Setting off for the neighbourhood lantern walk
Image credit: Victoria Quek

Plus, with new boxes of mooncakes introduced by my relatives every week, I unknowingly overdosed on more than 20 of them this year. Not mini pieces, but thicc whole ones.


I grew up in a big family and I want the same for my future children


Like every family unit, my big family has had its highs and lows. But the love-hate relationship I had with Saturday gatherings have turned into a genuine appreciation for the huge blessing it actually is. Looking back in retrospect as a current 19-year-old, every milestone and memory I have is peppered with snippets of the time spent with my family.


Spending the weekend cycling with my cousins
Image credit: Victoria Quek

Even though it’s not common among my peers, my friends take the back seat while family comes first – and that’s entirely my choice. 

A few months ago, my Popo passed away after months of going back and forth to the hospital. Being so close to her ever since I was born, it hit me really hard. As I stood by her side in her final moments, I wondered if a time would ever come where I wouldn’t cry at the mere thought of her. But as I looked around the room, an unexplainable wave of reassurance and comfort washed across me – I knew that I would always have loved ones by my side, no matter what.


My cute aunties cooking up a storm for the fam
Image credit: Victoria Quek

Even the funeral was a celebration of sorts – for my Popo’s entire life’s dedication to raising a whopping 3 generations of kids.

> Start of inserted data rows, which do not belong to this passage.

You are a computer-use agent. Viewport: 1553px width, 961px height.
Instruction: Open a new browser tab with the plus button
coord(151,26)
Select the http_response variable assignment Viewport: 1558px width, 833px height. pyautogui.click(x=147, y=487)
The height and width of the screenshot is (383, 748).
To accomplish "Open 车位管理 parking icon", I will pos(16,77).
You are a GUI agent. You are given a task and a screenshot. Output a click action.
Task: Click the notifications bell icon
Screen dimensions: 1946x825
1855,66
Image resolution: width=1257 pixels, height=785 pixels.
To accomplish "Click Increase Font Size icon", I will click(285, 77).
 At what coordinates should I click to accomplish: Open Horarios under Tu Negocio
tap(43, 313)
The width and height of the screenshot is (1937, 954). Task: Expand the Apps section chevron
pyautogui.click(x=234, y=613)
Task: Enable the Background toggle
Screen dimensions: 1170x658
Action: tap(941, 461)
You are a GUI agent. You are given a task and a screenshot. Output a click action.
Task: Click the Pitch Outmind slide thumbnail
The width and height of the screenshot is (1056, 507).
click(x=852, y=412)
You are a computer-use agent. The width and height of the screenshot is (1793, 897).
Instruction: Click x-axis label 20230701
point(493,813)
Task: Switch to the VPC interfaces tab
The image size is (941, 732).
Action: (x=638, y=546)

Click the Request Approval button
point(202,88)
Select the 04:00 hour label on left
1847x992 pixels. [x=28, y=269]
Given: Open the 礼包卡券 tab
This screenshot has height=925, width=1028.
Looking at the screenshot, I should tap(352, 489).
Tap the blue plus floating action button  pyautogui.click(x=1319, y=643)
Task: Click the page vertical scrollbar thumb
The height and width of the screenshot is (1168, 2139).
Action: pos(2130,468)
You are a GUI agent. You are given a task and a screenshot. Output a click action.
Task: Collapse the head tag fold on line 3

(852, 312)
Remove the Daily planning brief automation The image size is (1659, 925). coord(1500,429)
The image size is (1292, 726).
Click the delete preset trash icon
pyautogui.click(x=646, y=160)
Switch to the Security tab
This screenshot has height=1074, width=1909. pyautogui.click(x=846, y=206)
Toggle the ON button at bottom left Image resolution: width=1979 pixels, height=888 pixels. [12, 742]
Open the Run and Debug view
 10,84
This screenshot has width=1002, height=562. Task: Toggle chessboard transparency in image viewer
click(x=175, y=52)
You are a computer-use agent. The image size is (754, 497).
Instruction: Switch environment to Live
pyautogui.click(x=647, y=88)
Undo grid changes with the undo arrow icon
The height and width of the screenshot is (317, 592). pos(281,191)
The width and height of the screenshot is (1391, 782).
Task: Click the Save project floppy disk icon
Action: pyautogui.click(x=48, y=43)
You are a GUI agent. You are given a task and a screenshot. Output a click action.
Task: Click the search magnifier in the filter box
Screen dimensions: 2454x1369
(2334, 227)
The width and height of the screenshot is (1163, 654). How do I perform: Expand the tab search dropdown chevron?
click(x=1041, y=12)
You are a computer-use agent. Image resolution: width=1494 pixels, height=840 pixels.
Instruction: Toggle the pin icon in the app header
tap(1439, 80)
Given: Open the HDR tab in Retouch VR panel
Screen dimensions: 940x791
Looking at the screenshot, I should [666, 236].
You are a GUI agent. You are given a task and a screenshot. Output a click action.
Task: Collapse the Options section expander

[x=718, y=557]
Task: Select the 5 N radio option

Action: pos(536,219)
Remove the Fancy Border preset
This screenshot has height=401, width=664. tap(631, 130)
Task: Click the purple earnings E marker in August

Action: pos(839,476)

The following Saturday, we met up as usual. Except this time, my aunties were the ones who took on the cooking role, and it has been that way ever since.


My big 4-gen family
Image credit: Victoria Quek

Being in a big family isn’t something that most people can relate to or ever get to experience. While it may seem daunting and crazy at times, I realise that I’ve been showered with more love than any 1 person could ever expect to receive. Even if people might make fun of it or find it hard to comprehend, I hope that my future kids can experience the same as I did – it’s truly like having a gang of your own, for life.